Nearly 40 years later, the SEC is assessing disclosure requirements in Regulation S-K via a “Concept Release.” Because in the world of investing—like AM radios, the Apple II computer and the price of gas—things have also changed. As a result, the Concept Release has received more than 26,500 comments, according to the new report Towards a Sustainable Economy, recently released by Center for American Progress, US SIF, AFL-CIO, Ceres, Public Citizen and others. To put that figure in perspective, of the major proposals the SEC has released since 2008, the median number of comments received was just 45. Despite the ongoing disclosure effectiveness review process and overwhelming demands from investors for greater disclosure, the SEC has not mandated the disclosure of comprehensive information about a public company’s environmental, social and governance (ESG) practices.
 
It should.
 
Today, the concept and practice of sustainability is part of nearly every aspect of daily life—from food and cleaning products, clothes and transportation, to business practices and investing. In fact, the interest in considering environmental, social and governance factors in investment has exploded. More than 99 percent of commenters to the Concept Release support expanded ESG disclosures, according to Towards a Sustainable Economy. Given that only eight sustainability related questions were included in the 341-page Concept Release, this is an important indicator.
 
Kara M. Stein, an SEC Commissioner, noted that, “Today, investors make their decisions based on an array of information, which goes beyond mere profit and loss. Many believe that the era of sustainability or impact investing has arrived. Sustainability disclosure differentiates companies and it may foster investor confidence, trust, and employee loyalty. More importantly for investors, companies that adopt certain environmental, social, and corporate governance or ESG measures may perform better than those that do not.  Yet our current disclosure regime, and the current Concept Release, do not specifically address many of these ESG topics.
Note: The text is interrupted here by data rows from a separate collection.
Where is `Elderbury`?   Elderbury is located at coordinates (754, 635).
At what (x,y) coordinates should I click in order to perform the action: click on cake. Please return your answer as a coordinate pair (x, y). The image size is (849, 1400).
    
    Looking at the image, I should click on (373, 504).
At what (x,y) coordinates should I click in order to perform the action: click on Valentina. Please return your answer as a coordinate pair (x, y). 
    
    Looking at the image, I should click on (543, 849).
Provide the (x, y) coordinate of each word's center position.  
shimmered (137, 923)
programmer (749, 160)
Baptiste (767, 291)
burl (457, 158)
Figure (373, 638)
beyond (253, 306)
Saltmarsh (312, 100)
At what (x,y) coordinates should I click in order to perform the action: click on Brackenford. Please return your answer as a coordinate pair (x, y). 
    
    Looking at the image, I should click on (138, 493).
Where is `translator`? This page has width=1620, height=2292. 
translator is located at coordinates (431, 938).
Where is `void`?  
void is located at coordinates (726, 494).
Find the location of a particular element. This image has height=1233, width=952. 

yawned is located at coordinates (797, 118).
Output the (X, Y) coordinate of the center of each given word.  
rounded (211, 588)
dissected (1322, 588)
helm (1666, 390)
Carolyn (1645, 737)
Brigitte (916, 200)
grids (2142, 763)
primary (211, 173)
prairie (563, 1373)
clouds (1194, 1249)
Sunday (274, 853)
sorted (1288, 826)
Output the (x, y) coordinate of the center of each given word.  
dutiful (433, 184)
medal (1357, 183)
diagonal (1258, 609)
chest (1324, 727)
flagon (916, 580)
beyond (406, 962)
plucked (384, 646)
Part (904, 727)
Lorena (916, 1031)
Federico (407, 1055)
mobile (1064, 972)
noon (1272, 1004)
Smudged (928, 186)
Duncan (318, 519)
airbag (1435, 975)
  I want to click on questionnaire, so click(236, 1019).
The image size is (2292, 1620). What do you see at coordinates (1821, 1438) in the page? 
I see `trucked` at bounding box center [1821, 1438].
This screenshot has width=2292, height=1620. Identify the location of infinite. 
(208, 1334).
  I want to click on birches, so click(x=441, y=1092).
For example, how should a modernized disclosure regime address communication to investors about diversity and inclusion measures? Should there be specific disclosure requirements added to enhance transparency for investors regarding the companies they invest in? Are they good corporate citizens? Are they socially responsible?”
 
Research by the US SIF Foundation shows that sustainable, responsible and impact investing (SRI) grew 929 percent—a 13.1 percent compounded annual growth rate—between 1995 and 2014. From the beginning of 2012 to 2014, SRI assets in the U.S. grew from $3.74 trillion to $6.57 trillion—a 76 percent increase, which means more than one in six professionally managed assets utilize one or more strategies of sustainable investment.
 
More and more firms are using data on environmental, social and governance issues to identify risks within a company because of the increasingly widespread view that companies that focus on long term value versus short-term results are more successful. In 2015, Deutsche Asset & Wealth Management and Hamburg University analyzed more than 2,000 empirical studies and found a positive correlation between corporate ESG performance and financial performance. 
 
Businesses that treat employees well are less likely to be fined or sued, have higher productivity and fare better in the long run. Companies that focus on cutting waste and using less energy can operate more efficiently and effectively, saving money. Companies that are careful to avoid human rights abuses in their supply chain avoid significant reputational, regulatory and litigation risks that have an impact on financial performance.
 
US SIF and many investors petitioned the SEC in 2009 for mandatory ESG disclosure. The recent Concept Release by the SEC is the closest the agency has come since then to articulating an interest in hearing from the public on a range of sustainability issues. This is a pivotal moment for sustainable and impact investing and we strongly urge the SEC to move forward on broader disclosure requirements that include comprehensive ESG data.
 
This is a rare opportunity to rethink what information investors need to make informed choices now and in the future, and we must seize it.
 
 
Lisa Woll is the CEO of US SIF: The Forum for Sustainable and Responsible Investment, the leading voice advancing sustainable, responsible and impact investing across all asset classes.